Die Sonne hatte endlich einmal die derzeit beständige Wolkendecke durchbrochen und tauchte den Vorhof der Versöhnungskirche in einen warmen Goldton. Immer mehr Stühle und Bänke wurden herbeigeschafft, um dem nicht abreißenden Strom der GottesdienstbesucherInnen eine Sitzgelegenheit zu bieten. Eine heutzutage ansonsten in Kirchen eher selten zu beobachtende Art von Geschäftigkeit. Auch fiel mir das junge Alter vieler Anwesenden auf, was daran liegt, dass bei den Sinti sehr viele Unternehmungen im Familienverband stattfinden, so auch die Ausübung des Glaubens.
Als im Inneren der Kirche der Chor der Jeschua-Gemeinde begann, sich einzusingen, bereitete sich eine freudige Erwartungsstimmung aus, obwohl – oder gerade weil man sich unter einander größtenteils gut kannte.

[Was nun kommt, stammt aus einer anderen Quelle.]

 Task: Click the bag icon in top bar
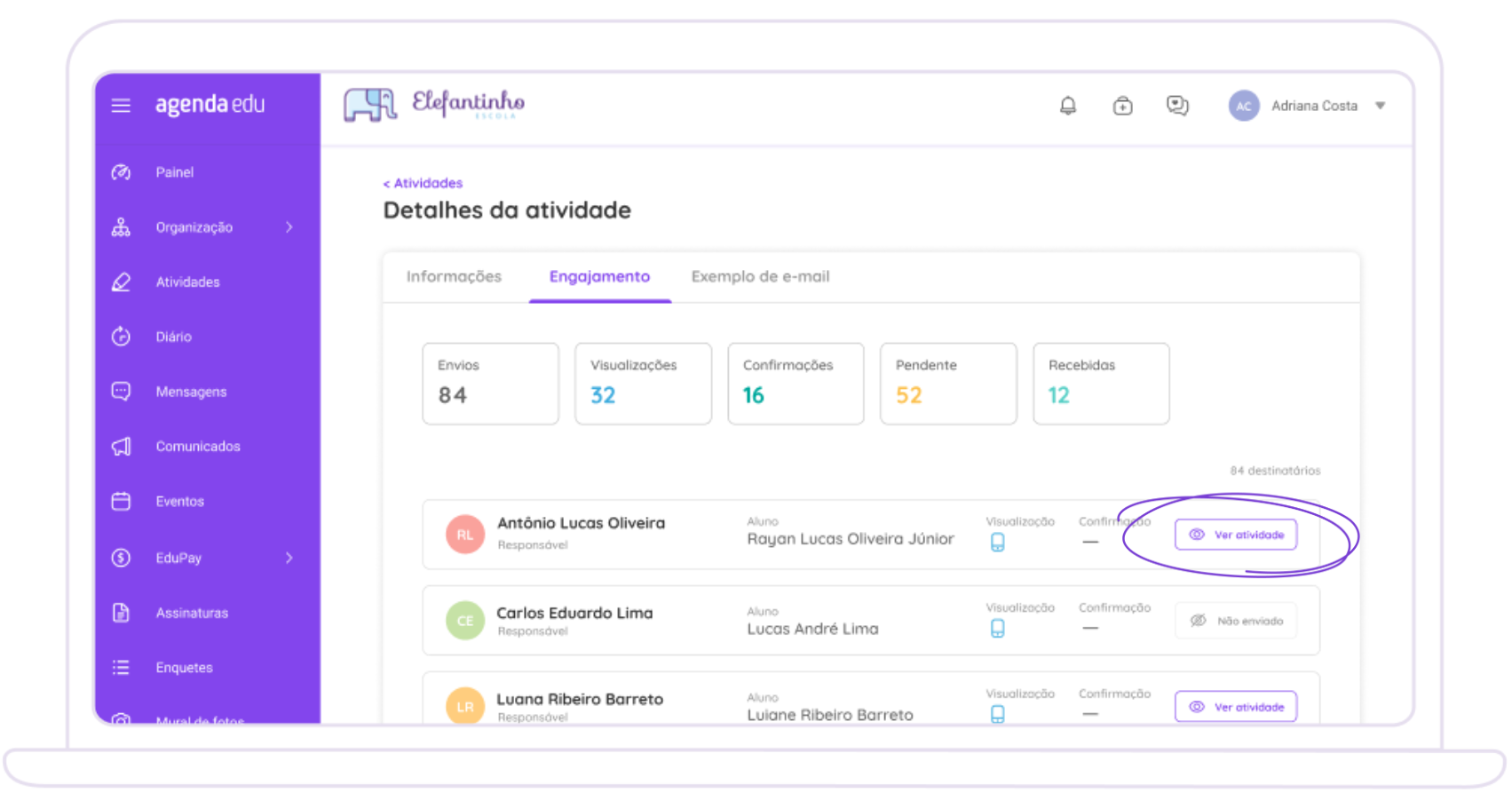(x=1122, y=106)
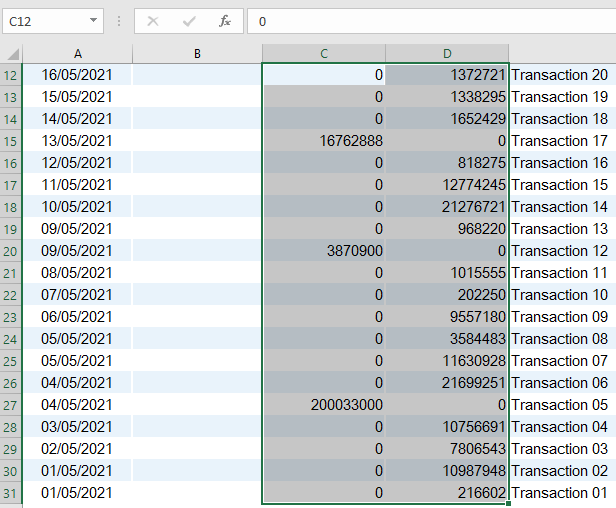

Diese Atmosphäre der Zusammengehörigkeit bei den Sinti und Roma habe ich mit den Jahren zunehmend zu schätzen gelernt, zumal sie mit einer Spontanität und Herzlichkeit einhergeht, die mich in das Italien meiner Kindheit und Jugend zurückversetzt und mich zeitweilig sogar ein wenig vergessen lässt, wie weit entfernt meine eigene Familie ist …
Viele der Anwesenden gehören der Freien Christen Gemeinde Jeschua München an, die sich jeden Samstag um 18h zum Gottesdienst in der Münchner Hanauer Straße 81 trifft.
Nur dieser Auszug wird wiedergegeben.